- Opening Delimiter -

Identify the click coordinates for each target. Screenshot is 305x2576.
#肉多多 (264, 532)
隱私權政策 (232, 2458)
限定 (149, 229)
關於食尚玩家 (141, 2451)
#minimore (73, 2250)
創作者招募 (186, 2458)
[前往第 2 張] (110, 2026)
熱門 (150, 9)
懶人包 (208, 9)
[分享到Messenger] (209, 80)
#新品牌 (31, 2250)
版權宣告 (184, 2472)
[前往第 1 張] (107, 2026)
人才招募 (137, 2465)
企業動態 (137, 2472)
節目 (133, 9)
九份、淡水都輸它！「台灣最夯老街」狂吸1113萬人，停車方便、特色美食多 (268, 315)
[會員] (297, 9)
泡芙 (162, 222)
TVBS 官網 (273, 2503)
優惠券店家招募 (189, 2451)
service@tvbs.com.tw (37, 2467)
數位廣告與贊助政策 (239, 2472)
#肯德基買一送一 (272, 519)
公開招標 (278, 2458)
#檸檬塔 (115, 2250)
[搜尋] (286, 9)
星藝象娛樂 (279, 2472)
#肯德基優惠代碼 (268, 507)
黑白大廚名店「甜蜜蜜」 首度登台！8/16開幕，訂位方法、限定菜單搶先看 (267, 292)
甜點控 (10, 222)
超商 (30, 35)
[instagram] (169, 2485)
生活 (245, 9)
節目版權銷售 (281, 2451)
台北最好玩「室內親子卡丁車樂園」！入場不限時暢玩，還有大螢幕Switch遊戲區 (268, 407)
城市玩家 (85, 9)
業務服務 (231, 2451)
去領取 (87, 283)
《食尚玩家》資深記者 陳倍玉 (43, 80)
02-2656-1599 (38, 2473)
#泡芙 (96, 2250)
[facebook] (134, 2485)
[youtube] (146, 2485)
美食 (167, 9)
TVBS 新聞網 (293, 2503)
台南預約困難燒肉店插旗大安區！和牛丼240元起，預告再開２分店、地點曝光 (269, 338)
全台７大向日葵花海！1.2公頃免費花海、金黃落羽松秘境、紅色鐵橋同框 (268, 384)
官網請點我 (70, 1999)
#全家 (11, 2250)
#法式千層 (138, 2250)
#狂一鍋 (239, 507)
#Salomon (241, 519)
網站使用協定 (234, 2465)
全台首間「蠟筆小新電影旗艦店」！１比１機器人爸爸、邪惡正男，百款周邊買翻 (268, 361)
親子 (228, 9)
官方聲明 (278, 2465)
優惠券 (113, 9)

- Closing Delimiter -

To do:
Reproduce exactly every line between the line with "業務服務 (231, 2451)" and the last line of the records above, both included.

Task response:
業務服務 (231, 2451)
去領取 (87, 283)
《食尚玩家》資深記者 陳倍玉 (43, 80)
02-2656-1599 (38, 2473)
#泡芙 (96, 2250)
[facebook] (134, 2485)
[youtube] (146, 2485)
美食 (167, 9)
TVBS 新聞網 (293, 2503)
台南預約困難燒肉店插旗大安區！和牛丼240元起，預告再開２分店、地點曝光 (269, 338)
全台７大向日葵花海！1.2公頃免費花海、金黃落羽松秘境、紅色鐵橋同框 (268, 384)
官網請點我 (70, 1999)
#全家 (11, 2250)
#法式千層 (138, 2250)
#狂一鍋 (239, 507)
#Salomon (241, 519)
網站使用協定 (234, 2465)
全台首間「蠟筆小新電影旗艦店」！１比１機器人爸爸、邪惡正男，百款周邊買翻 (268, 361)
親子 (228, 9)
官方聲明 (278, 2465)
優惠券 (113, 9)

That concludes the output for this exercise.